Data for processing: Begin

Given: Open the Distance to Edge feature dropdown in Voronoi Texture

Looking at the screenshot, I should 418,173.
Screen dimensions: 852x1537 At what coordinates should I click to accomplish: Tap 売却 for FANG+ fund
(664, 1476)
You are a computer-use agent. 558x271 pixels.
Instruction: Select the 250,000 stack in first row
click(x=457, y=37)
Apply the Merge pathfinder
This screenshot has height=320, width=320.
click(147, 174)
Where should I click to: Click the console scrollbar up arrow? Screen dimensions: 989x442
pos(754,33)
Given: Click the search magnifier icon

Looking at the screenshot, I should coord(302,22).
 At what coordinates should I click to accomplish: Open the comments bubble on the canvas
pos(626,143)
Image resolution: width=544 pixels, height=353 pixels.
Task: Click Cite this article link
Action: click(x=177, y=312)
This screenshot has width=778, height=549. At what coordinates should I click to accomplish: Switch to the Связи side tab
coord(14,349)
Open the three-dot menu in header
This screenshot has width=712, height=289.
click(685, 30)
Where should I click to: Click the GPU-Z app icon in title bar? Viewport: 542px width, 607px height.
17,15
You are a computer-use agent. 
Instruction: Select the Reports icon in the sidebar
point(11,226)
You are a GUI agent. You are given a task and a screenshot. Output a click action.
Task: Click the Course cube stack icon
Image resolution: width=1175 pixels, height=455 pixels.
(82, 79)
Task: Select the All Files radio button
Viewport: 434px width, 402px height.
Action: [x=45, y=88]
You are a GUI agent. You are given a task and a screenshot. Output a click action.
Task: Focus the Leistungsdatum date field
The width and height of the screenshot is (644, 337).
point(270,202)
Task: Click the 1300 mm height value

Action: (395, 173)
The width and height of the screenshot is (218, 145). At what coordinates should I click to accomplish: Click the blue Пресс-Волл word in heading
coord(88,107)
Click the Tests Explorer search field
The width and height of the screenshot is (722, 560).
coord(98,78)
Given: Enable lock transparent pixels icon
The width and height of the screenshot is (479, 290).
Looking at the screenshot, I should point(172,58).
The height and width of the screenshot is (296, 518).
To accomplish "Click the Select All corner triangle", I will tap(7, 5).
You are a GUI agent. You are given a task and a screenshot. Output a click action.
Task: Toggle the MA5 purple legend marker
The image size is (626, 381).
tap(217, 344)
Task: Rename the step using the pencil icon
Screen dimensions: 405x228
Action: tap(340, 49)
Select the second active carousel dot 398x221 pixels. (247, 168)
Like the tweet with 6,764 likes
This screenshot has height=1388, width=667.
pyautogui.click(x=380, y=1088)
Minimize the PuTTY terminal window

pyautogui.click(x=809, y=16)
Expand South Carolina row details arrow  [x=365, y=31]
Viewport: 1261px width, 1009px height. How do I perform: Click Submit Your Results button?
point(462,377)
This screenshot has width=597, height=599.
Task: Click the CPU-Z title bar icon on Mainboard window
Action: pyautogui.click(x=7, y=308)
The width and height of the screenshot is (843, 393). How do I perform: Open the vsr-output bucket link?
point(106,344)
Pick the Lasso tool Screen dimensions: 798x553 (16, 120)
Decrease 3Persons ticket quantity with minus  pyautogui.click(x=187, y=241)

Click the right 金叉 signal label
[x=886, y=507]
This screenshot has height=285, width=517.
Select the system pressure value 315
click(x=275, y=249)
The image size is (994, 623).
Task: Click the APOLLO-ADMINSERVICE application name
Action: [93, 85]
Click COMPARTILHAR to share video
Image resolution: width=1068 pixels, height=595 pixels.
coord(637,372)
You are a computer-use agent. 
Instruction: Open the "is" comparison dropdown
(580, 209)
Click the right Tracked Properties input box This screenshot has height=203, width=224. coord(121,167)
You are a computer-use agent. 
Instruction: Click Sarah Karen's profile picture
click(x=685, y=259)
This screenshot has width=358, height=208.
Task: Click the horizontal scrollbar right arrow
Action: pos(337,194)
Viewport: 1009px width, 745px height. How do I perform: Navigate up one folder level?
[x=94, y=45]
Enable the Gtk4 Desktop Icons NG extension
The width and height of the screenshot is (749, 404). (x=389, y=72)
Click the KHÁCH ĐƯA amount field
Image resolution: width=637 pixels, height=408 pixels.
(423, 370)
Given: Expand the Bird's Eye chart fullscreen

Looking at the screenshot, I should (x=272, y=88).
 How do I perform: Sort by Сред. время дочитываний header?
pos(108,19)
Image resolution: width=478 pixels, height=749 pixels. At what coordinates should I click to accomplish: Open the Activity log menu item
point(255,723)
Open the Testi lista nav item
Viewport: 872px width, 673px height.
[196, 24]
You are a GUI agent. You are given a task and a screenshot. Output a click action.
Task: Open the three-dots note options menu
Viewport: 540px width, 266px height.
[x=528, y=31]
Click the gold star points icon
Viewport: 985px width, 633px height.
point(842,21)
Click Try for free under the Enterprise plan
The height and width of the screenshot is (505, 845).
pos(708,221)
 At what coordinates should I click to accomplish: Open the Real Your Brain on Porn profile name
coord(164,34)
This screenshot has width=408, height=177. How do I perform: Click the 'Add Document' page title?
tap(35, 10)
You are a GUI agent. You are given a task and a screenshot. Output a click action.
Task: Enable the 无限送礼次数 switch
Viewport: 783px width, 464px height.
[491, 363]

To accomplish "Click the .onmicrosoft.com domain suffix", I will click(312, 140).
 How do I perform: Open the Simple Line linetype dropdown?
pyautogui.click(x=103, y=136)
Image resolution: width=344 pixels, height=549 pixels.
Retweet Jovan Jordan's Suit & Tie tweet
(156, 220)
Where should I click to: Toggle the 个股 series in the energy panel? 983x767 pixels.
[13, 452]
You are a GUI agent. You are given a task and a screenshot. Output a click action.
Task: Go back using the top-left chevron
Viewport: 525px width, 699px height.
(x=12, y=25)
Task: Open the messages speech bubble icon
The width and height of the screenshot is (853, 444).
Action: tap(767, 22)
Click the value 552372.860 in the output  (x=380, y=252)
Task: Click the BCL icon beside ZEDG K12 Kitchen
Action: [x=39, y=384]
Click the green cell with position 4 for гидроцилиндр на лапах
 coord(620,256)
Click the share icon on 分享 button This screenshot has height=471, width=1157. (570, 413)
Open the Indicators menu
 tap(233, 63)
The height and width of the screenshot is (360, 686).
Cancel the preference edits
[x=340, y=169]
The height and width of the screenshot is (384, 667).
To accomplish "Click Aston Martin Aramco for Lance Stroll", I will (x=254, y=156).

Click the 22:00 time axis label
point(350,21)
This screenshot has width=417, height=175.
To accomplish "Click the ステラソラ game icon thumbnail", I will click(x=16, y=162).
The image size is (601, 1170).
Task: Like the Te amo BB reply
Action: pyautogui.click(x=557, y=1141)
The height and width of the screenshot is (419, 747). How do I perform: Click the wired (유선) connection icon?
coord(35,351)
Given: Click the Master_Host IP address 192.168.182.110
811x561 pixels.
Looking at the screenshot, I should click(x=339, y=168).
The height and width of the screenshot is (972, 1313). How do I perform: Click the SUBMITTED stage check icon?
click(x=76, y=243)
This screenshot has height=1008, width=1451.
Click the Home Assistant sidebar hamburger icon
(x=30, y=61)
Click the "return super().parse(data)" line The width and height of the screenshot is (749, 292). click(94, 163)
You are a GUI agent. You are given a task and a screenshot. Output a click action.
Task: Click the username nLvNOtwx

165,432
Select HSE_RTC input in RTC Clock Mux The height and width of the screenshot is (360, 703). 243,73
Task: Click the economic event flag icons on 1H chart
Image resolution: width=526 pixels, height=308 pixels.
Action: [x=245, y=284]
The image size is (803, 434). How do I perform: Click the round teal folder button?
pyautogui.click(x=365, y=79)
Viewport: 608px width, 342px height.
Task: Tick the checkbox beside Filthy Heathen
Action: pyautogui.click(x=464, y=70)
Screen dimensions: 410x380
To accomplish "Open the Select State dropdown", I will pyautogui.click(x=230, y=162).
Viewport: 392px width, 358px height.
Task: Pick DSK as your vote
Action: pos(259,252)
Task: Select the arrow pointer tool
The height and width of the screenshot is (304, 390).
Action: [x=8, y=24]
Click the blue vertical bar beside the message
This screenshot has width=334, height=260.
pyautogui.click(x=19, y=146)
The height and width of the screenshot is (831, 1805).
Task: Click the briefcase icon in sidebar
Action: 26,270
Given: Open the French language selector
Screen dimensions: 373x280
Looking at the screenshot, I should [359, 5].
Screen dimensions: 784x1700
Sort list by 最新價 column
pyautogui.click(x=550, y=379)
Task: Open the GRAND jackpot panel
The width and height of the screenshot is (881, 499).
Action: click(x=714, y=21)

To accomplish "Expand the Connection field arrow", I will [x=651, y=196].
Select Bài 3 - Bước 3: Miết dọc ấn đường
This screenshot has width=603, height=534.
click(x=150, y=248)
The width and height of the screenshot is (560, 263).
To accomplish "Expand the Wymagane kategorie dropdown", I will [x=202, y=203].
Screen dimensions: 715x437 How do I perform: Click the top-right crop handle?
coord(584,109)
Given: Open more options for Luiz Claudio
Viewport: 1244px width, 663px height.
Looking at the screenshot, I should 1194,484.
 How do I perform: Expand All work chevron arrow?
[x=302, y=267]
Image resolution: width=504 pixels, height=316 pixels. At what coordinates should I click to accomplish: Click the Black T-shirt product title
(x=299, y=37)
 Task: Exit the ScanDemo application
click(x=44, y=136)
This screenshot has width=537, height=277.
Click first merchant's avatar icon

Data for processing: End

- Exercise objective
From the entries above, return exactly the line containing "Image resolution: width=526", the line containing "Screen dimensions: 410x380", and all lines between, and nothing else.

- Response box
Image resolution: width=526 pixels, height=308 pixels.
Action: [x=245, y=284]
The image size is (803, 434). How do I perform: Click the round teal folder button?
pyautogui.click(x=365, y=79)
Viewport: 608px width, 342px height.
Task: Tick the checkbox beside Filthy Heathen
Action: pyautogui.click(x=464, y=70)
Screen dimensions: 410x380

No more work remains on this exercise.